● Directions: Please state how many lines in the listing below contain the string "icon", giving only the number.

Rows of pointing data
****

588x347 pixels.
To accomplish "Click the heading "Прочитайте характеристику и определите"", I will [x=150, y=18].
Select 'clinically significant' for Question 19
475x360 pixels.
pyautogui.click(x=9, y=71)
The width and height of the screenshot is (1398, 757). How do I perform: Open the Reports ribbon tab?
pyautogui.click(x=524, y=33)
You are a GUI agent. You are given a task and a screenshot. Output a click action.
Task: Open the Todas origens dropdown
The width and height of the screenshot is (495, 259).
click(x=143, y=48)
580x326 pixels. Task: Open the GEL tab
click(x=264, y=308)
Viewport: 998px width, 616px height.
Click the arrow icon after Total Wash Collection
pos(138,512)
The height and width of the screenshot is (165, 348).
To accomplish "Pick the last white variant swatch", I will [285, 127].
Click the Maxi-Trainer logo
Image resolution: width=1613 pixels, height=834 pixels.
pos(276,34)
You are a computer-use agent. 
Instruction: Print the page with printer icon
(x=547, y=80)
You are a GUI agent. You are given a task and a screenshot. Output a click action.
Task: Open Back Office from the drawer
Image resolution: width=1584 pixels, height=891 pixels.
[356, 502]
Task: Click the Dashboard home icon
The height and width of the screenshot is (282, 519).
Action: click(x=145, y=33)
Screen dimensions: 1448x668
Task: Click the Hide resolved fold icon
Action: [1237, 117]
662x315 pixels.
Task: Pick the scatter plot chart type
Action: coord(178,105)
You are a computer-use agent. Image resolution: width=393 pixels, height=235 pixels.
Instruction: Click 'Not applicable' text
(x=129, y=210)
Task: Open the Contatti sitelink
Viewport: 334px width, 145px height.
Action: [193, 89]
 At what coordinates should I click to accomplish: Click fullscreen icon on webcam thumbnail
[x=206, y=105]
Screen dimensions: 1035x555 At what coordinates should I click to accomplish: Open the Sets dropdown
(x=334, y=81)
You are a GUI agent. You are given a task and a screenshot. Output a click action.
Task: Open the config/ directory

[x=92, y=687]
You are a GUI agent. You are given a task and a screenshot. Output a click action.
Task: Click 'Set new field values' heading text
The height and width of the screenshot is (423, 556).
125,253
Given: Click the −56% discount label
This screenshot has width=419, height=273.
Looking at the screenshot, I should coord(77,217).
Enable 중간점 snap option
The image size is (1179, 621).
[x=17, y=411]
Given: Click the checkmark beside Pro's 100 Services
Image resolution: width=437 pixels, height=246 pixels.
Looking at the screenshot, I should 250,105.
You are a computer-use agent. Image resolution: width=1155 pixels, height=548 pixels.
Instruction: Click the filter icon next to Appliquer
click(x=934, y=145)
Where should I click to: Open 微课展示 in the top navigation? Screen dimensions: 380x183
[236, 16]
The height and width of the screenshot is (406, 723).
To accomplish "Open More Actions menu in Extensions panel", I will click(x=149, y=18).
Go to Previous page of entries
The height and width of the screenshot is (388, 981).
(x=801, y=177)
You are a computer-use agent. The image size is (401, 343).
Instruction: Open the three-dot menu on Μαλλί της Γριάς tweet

****

● Written solution: 6